Жизнь шла сама по себе, не очень комфортная. Отец уже вышел на мизерную пенсию, мама была тяжело больна астмой и не могла работать. Но изобилие тогда было разве что у работников торговли и таксистов. Остальные жили одинаково. Стихи я продолжал писать, и однажды мне представился случай показать их настоящему писателю. Я попал на встречу с Ефимом Чеповецким, драматургом и детским поэтом. Набрался нахальства и подошёл к нему после выступления, чтобы поговорить о своих стихах.

Ефим Петрович, как ни странно, не отмахнулся от меня, а дал свой телефон и предложил позвонить, чтобы договориться о встрече. И она состоялась. В первую нашу встречу я захватил с собой тетрадку наивных стихов с претензией. Отметив несколько удачных строк, писатель спросил, кого из современных поэтов я знаю. С ответом замялся. Тогда он снял с полки тонкие книжечки Роберта Рождественского, Новеллы Матвеевой, Евгения Евтушенко, Андрея Вознесенского… Но долго кормиться в личной библиотеке писателя, учившегося у Михаила Светлова в Литературном институте, не стал. Просто взял себе за правило каждый вечер проводить в читальном зале Академки. Там я «прошёл» поэтов по каталогу от «А» до «Я». Фонды Академки были тогда невероятно богаты. Я впервые прочёл «Камень» Осипа Мандельштама издания 1913 года. Открывал для себя  и других поэтов Серебряного века, и более близких по времени. Обложившись стопками сборников, продвигался не спеша, но основательно.

 

Ефим Петрович продолжал следить за мной. Ему я обязан знакомством с Валентином Берестовым. Валентин Дмитриевич стал крёстным отцом моих первых столичных публикаций.

 

Появились ли у Вас знакомства среди  поэтов-ровесников?

 

Была в ту пору в Киеве литературная студия при издательстве «Молодь». Там собиралась публика самая разная, но дух царил свободный. Часто выступал Василь Стус, замечательный украинский поэт, диссидент, которого дважды сажали в тюрьму, где он и умер. Но этот красивый человек просто поражал своим благородством и отвагой.

 

Знакомясь там, пишущие молодые люди потом встречались отдельно. Одним из таких мест для меня стал дом поэтессы Ольги Кильчевской в центре Киева на улице Франко. 

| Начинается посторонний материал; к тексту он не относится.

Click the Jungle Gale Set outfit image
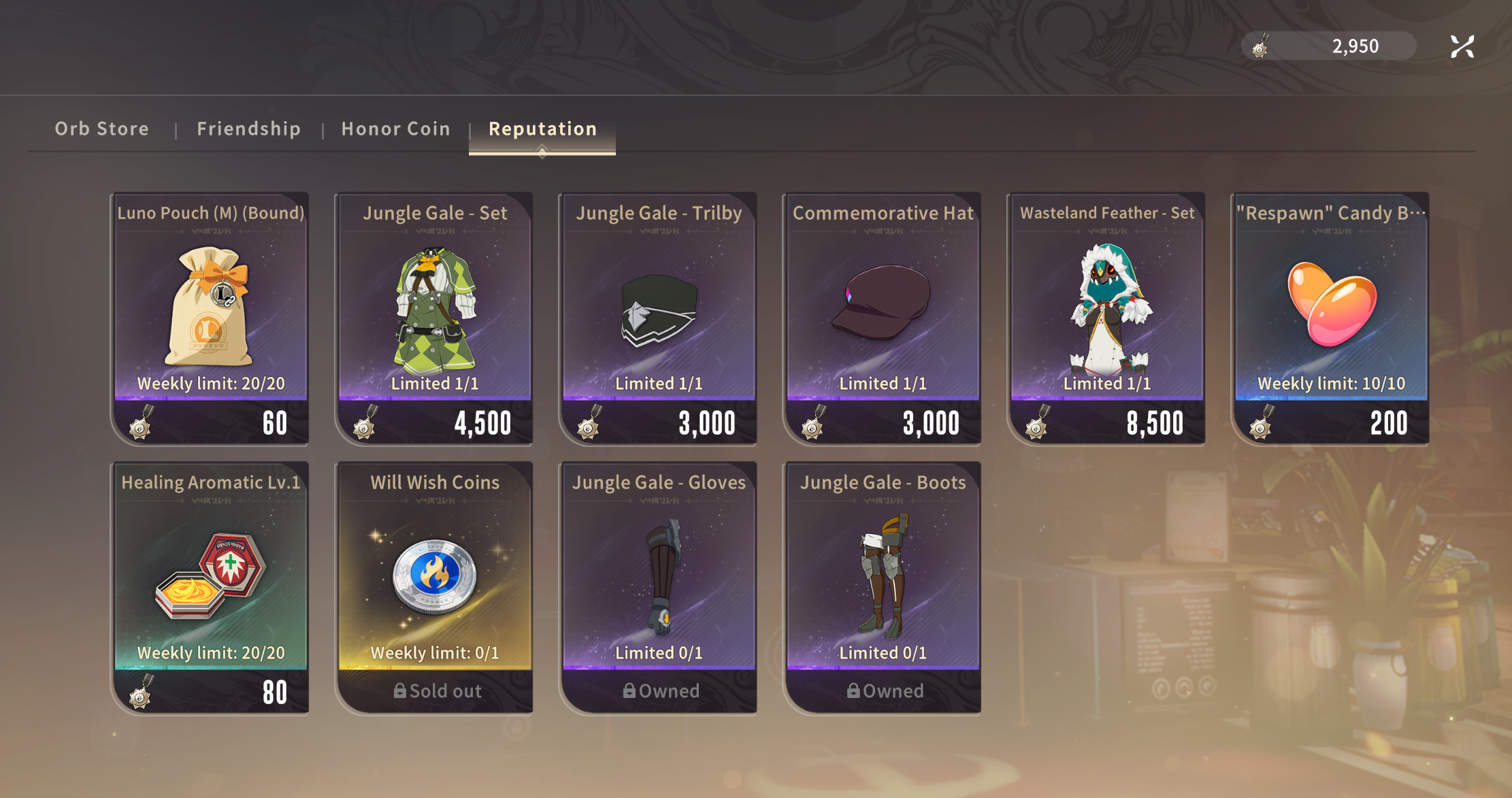 pyautogui.click(x=435, y=310)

Там я встречался и с Виктором Некрасовым, и с юным гениальным поэтом Леонидом Киселёвым, и с Майей Каганской, уже тогда выступавшей в журнале «Вопросы литературы» с глубокими исследованиями, посвящёнными современной поэзии. Позднее её как эссеистку хорошо знали и в Израиле. Появлялись в этом салоне и заезжавшие в Киев поэты из провинции. Велись горячие споры, делились самиздатской литературой.

 

Лёня Киселёв, о котором Вы чудесно написали гораздо позже. Его стихи опубликовал в «Новом мире» Твардовский.

 

Да, Лёня писал замечательные стихи, ещё когда был школьником. Ои и умер почти мальчиком. Дмитрий Веневитинов нашего времени...

Ну, а если продолжить про киевские литературные знакомства, то тут не обойтись без классика украинской позии, учителя многих украинских поэтов Абрама Кацнельсона. По семейной легенде, когда я родился, он, будучи приятелем моей старшей сестры, пришёл с ней в роддом с корзиной цветов.

 

Я переводил его стихи на русский язык для его избранного в московском издательстве «Художественная литература». Он познакомил меня со Львом Озеровым, поэтом и профессором Литературного института. А уж Озеров в мои приезды в Москву брал меня на свои семинары переводчиков, знакомил со своими коллегами. Так однажды он меня познакомил с легендарной личностью, акмеистом Михаилом Зенкевичем. Было неожиданно и волнующе прикоснуться к веку минувшему.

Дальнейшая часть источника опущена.